La genèse de la vie d’adulte, c’est le premier chagrin d’amour, en ce qu’il nous apprend notre inexorable solitude.
Cette genèse, Charlotte et son demi-frère Guillaume vont la vivre simultanément. Deux trajectoires à la fois parallèles et divergentes, qui ne se croiseront que deux fois pendant le film. La fraternité ici ne sert qu’à réunir un personnage féminin et un personnage masculin, l’un hétérosexuel et l’autre homosexuel, qui vivront différents déboires et maltraitances selon leur genre.
On peut distinguer dans Genèse trois tableaux.

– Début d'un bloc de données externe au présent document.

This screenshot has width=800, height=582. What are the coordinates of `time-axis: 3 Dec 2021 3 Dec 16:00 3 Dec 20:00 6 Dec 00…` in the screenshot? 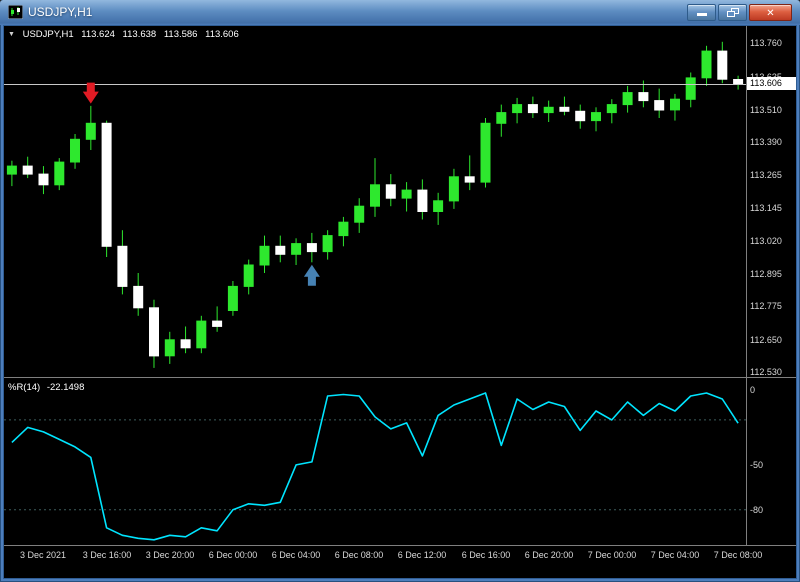 It's located at (383, 562).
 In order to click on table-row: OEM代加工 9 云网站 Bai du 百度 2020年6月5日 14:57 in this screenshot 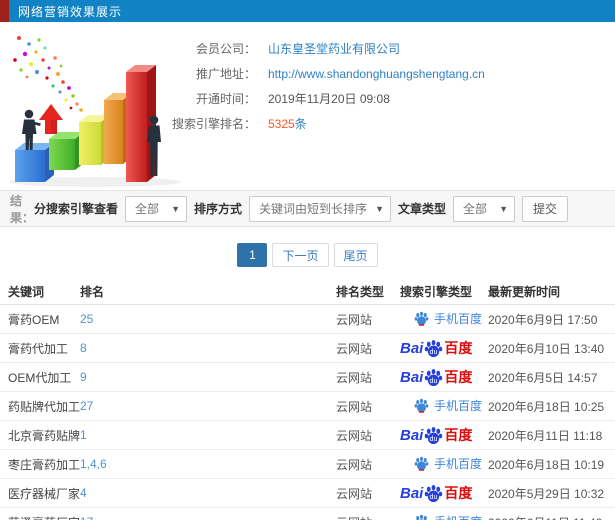, I will do `click(308, 378)`.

Le premier dépeint avec une justesse rare, aux airs de documentaire, la complexité et l’intensité des premières expériences amoureuses. Lesage ne justifie pas cette intensité par la jeunesse ou la naïveté de ses personnages qui se révèlent, au contraire, sages et courageux dans leur sincérité. Il rafraichit des clichés usés : l’héroïque déclaration d’amour en public ne renverse pas l’ordre social, la rupture se fait avec amour et tendresse. Quand sa caméra se pose sur les transports ou la solitude (particulièrement bien mise en scène dans les fêtes), elle fait naître des petits moments de grâce.
N’étant pas beaucoup plus âgée que les personnages de Genèse, j’ai reconnu une vérité inédite dans la représentation de ces baptêmes sentimentaux. Cette vérité m’a permis de m’identifier très fortement à l’un comme l’autre des personnages, à leur émouvante errance. Le jeu des acteurs sublime encore cette justesse : si Noée Abita ne déçoit pas, Théodore Pellerin brille.
Mais la justesse ne suffit peut-être pas à porter un film. Or c’est justement quand on commence à se languir un peu de ce premier tableau que le deuxième vient nous prendre par surprise. L’empreinte feutrée de normes sociales malsaines se mue sous une forme plus terrifiante. Et la violence discrète des déceptions amoureuses laisse place à celle, extrême, de dérives machistes. Face à la première comme la seconde, Charlotte et Guillaume doivent faire front seuls.
Quel dommage que ce point d’orgue du film soit abandonné à peine installé. Avorté pour laisser place à un troisième tableau, à mes yeux totalement incompréhensible. Qui vient re-souligner certains des propos du film en introduisant deux nouveaux personnages, plus jeunes encore, pour incarner la genèse de la genèse, les tout premiers sentiments. Plus qu’une longueur, ce dernier quart d’heure est comme une excroissance. Un court métrage juxtaposé au long, un rideau qui se re-lève et distrait de ce qui vient de se jouer, le privant de son dénouement.